# Data excerpts:
Content starts

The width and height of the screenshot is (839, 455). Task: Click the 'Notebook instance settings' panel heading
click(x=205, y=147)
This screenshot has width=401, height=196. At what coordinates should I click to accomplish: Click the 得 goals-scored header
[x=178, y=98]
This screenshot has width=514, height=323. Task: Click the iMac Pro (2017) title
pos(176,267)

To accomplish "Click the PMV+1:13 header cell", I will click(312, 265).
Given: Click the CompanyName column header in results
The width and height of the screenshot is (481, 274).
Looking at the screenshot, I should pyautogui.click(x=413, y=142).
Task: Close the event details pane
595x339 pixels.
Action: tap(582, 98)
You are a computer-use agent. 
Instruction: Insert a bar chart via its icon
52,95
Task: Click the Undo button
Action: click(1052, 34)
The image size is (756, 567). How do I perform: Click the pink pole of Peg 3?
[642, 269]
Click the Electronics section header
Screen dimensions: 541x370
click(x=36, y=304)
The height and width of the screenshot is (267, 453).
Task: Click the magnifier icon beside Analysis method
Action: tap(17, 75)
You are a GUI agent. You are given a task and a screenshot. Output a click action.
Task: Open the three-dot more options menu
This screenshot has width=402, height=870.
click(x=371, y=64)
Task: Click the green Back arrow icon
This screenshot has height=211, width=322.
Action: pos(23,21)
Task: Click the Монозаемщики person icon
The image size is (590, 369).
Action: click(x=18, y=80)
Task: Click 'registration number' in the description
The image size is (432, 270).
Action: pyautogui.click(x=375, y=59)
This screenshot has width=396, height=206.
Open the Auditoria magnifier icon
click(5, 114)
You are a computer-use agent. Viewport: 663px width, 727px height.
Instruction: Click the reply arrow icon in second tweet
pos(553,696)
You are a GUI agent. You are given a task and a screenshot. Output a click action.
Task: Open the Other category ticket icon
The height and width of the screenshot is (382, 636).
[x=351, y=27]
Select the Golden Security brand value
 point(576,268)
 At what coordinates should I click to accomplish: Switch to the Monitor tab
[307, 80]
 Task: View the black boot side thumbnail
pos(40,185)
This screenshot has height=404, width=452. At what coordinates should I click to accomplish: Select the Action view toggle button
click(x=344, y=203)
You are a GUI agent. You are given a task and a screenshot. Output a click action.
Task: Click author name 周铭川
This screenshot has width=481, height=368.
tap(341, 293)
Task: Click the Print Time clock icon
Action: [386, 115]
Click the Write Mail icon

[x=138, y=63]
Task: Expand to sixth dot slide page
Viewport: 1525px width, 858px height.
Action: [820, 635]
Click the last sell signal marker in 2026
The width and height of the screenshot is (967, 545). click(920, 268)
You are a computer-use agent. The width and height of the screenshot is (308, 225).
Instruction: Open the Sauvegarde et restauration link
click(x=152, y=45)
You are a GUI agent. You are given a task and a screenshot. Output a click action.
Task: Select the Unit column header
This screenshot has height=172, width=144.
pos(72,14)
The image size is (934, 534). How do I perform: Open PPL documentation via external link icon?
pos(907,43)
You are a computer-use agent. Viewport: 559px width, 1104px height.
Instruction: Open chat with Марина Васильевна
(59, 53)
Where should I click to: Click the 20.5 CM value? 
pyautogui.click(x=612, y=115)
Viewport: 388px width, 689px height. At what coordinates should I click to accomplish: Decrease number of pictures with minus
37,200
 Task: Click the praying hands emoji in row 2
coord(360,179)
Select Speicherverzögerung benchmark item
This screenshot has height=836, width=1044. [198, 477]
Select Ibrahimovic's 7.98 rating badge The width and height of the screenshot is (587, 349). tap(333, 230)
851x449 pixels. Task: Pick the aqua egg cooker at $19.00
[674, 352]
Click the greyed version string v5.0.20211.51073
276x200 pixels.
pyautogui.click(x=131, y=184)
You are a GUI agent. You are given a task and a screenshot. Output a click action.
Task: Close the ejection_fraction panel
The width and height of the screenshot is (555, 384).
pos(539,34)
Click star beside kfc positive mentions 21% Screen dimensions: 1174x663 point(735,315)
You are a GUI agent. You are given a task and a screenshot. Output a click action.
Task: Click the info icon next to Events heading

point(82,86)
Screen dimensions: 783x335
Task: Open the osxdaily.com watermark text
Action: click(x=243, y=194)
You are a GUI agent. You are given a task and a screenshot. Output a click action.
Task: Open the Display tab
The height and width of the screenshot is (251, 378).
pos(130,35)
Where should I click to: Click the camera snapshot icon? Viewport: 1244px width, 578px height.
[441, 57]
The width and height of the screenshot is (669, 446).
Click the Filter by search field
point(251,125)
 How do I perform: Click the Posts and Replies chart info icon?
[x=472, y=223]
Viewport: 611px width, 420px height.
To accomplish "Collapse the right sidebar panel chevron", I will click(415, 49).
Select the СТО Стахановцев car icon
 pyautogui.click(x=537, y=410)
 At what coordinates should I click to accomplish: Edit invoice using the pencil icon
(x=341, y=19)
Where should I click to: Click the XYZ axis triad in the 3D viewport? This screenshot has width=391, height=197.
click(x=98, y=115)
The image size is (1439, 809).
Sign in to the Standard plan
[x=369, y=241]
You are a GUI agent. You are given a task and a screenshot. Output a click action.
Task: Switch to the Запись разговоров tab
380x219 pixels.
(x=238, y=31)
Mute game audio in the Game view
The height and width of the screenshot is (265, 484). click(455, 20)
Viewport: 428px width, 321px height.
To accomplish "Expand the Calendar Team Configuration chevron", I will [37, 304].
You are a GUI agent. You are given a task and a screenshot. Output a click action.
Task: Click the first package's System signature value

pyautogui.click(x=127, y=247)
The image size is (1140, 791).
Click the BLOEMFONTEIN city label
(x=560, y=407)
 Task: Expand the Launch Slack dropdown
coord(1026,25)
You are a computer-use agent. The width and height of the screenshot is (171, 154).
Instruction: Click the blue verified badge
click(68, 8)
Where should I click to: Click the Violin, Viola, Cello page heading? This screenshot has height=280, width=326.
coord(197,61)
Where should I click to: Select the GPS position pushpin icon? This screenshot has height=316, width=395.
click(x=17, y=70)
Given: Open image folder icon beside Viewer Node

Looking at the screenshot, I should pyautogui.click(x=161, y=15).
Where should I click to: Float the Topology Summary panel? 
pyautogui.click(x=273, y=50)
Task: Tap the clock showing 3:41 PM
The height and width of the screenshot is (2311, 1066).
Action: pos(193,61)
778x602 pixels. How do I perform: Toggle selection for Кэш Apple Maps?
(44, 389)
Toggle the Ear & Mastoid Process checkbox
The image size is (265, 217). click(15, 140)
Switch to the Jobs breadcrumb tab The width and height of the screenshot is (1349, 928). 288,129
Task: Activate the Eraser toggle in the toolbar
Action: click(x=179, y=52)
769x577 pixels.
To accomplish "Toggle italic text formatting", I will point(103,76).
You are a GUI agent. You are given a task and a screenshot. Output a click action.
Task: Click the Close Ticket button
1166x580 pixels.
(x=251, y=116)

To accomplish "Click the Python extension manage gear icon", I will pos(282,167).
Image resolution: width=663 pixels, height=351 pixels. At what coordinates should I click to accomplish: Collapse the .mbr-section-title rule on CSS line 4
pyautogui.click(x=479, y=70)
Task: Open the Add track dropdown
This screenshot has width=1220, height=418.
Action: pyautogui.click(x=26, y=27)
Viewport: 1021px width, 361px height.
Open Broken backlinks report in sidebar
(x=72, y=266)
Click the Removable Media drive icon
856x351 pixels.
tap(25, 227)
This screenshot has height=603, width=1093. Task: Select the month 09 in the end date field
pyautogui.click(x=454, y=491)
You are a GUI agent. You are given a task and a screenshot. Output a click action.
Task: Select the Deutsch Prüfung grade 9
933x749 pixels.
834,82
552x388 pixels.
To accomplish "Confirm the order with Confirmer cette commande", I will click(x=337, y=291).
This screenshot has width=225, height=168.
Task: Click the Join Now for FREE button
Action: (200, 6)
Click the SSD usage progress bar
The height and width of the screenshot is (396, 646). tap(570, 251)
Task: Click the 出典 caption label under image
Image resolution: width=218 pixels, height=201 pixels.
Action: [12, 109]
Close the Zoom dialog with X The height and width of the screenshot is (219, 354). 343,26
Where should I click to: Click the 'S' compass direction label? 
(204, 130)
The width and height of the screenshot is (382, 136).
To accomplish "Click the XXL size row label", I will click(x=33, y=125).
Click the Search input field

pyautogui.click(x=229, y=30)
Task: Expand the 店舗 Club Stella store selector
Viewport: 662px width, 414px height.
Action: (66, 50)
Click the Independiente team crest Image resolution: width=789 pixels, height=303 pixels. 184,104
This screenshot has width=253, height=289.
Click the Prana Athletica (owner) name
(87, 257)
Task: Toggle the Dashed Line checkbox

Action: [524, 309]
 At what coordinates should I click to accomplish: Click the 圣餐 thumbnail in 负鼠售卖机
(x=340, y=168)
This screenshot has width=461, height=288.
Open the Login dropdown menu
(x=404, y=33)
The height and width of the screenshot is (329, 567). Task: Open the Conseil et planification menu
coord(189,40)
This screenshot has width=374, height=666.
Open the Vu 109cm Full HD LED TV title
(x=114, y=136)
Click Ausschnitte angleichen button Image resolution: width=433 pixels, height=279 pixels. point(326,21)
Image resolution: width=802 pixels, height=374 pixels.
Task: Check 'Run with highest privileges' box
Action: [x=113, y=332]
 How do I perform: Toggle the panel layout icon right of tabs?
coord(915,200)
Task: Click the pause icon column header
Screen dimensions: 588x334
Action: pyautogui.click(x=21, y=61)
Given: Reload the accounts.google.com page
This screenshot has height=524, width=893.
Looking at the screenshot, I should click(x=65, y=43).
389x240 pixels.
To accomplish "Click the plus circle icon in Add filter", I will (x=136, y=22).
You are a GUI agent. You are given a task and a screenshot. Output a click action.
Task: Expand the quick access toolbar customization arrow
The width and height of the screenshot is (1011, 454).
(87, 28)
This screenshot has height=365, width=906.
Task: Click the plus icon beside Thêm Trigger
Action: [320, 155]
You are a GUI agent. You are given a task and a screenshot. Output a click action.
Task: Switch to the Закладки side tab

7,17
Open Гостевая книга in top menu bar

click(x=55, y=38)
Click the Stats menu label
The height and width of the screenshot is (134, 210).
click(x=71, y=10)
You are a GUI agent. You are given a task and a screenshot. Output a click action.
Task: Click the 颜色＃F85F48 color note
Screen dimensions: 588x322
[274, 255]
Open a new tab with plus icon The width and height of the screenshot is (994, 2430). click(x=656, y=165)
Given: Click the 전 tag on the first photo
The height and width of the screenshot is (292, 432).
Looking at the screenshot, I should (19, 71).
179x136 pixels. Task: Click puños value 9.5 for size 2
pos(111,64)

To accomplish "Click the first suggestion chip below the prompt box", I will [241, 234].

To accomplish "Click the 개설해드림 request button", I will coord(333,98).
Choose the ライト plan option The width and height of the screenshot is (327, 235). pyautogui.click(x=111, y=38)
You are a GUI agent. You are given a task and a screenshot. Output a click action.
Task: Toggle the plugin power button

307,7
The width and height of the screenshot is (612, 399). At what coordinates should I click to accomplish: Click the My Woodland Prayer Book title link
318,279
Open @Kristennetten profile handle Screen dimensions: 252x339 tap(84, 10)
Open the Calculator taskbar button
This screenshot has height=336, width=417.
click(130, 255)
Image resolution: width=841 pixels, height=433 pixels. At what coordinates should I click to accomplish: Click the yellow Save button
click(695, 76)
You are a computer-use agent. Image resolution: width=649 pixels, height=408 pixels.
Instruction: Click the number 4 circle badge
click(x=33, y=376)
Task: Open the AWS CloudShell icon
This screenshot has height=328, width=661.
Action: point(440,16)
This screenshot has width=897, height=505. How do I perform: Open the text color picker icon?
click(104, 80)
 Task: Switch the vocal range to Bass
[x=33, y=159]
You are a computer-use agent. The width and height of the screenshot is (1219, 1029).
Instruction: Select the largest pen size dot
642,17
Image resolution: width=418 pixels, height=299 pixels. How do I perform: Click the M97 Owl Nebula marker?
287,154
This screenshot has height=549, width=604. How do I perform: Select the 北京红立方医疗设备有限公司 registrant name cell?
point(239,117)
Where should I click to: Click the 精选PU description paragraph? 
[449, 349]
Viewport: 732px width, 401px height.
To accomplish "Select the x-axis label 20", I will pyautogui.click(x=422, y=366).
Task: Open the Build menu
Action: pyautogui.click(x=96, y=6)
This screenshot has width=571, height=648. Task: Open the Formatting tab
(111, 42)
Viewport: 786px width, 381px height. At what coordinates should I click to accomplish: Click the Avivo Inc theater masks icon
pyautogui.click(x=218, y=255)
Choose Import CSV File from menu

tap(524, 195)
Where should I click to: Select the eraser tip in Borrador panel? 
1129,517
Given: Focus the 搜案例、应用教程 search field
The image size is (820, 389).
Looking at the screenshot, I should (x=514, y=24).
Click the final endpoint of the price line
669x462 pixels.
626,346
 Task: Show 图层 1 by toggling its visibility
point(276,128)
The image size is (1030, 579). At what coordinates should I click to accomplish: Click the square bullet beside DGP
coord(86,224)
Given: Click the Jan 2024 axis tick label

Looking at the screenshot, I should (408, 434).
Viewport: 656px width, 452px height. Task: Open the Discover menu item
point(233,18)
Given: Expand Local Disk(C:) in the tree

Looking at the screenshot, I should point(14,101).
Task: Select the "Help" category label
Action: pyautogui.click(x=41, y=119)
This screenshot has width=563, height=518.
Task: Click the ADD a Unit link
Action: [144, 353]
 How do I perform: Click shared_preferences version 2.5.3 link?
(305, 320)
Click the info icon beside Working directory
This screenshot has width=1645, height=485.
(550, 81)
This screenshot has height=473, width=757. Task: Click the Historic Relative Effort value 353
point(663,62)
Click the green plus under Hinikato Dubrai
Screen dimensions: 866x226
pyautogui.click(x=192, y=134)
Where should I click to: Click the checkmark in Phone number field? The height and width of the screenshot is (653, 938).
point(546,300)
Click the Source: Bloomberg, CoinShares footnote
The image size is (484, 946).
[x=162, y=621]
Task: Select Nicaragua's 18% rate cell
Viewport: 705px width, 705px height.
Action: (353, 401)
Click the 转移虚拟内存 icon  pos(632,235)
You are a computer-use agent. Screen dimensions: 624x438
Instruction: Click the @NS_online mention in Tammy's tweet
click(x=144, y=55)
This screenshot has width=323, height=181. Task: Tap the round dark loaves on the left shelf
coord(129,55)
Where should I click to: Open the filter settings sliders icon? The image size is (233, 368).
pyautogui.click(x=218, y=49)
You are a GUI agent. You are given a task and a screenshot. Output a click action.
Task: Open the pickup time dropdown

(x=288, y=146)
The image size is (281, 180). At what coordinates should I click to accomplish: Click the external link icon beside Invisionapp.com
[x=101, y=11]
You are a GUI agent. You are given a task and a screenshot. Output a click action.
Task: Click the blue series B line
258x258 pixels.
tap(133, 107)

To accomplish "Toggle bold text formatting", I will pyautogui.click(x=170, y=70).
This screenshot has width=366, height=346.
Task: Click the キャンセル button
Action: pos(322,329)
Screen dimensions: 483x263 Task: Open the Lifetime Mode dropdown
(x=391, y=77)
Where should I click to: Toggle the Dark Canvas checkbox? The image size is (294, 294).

Content ends

# Problem:
Copy all the lines from the data above that hold the word "Close".

# Solved problem:
Task: Close the event details pane
Task: Close the ejection_fraction panel
Task: Click the Close Ticket button
Close the Zoom dialog with X The height and width of the screenshot is (219, 354). 343,26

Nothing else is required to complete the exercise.